#### [Consigne]
Recopiez à l'identique, s'il vous plaît, toutes les lignes de la liste ci-dessous.

---- Données à traiter

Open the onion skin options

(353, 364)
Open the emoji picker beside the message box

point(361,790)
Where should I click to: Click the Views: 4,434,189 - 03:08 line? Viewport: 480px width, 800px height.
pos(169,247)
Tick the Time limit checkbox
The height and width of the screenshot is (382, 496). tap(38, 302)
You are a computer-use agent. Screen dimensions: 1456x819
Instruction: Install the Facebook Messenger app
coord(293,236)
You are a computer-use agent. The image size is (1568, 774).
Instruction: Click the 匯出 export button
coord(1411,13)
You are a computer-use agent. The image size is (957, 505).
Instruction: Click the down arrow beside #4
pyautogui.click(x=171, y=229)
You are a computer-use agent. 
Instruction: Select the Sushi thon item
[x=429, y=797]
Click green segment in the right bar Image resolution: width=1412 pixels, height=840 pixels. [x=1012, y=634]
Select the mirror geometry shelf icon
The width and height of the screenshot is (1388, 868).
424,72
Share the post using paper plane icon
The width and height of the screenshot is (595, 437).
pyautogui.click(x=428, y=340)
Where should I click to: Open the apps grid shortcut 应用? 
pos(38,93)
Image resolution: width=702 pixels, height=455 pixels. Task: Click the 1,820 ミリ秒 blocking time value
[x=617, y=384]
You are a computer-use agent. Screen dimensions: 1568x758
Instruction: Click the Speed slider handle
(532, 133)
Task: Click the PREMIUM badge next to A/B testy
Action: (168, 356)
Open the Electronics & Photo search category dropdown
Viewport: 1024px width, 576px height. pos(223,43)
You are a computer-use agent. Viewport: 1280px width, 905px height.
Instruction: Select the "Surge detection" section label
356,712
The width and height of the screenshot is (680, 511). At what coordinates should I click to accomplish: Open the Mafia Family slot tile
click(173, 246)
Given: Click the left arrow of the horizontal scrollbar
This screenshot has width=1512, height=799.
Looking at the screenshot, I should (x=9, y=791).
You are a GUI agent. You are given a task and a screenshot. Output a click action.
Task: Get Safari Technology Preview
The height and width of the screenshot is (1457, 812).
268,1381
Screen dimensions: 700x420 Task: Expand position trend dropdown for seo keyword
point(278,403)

--------

#### [Réponse attendue]
Open the onion skin options

(353, 364)
Open the emoji picker beside the message box

point(361,790)
Where should I click to: Click the Views: 4,434,189 - 03:08 line? Viewport: 480px width, 800px height.
pos(169,247)
Tick the Time limit checkbox
The height and width of the screenshot is (382, 496). tap(38, 302)
You are a computer-use agent. Screen dimensions: 1456x819
Instruction: Install the Facebook Messenger app
coord(293,236)
You are a computer-use agent. The image size is (1568, 774).
Instruction: Click the 匯出 export button
coord(1411,13)
You are a computer-use agent. The image size is (957, 505).
Instruction: Click the down arrow beside #4
pyautogui.click(x=171, y=229)
You are a computer-use agent. 
Instruction: Select the Sushi thon item
[x=429, y=797]
Click green segment in the right bar Image resolution: width=1412 pixels, height=840 pixels. [x=1012, y=634]
Select the mirror geometry shelf icon
The width and height of the screenshot is (1388, 868).
424,72
Share the post using paper plane icon
The width and height of the screenshot is (595, 437).
pyautogui.click(x=428, y=340)
Where should I click to: Open the apps grid shortcut 应用? 
pos(38,93)
Image resolution: width=702 pixels, height=455 pixels. Task: Click the 1,820 ミリ秒 blocking time value
[x=617, y=384]
You are a computer-use agent. Screen dimensions: 1568x758
Instruction: Click the Speed slider handle
(532, 133)
Task: Click the PREMIUM badge next to A/B testy
Action: (168, 356)
Open the Electronics & Photo search category dropdown
Viewport: 1024px width, 576px height. pos(223,43)
You are a computer-use agent. Viewport: 1280px width, 905px height.
Instruction: Select the "Surge detection" section label
356,712
The width and height of the screenshot is (680, 511). At what coordinates should I click to accomplish: Open the Mafia Family slot tile
click(173, 246)
Given: Click the left arrow of the horizontal scrollbar
This screenshot has width=1512, height=799.
Looking at the screenshot, I should (x=9, y=791).
You are a GUI agent. You are given a task and a screenshot. Output a click action.
Task: Get Safari Technology Preview
The height and width of the screenshot is (1457, 812).
268,1381
Screen dimensions: 700x420 Task: Expand position trend dropdown for seo keyword
point(278,403)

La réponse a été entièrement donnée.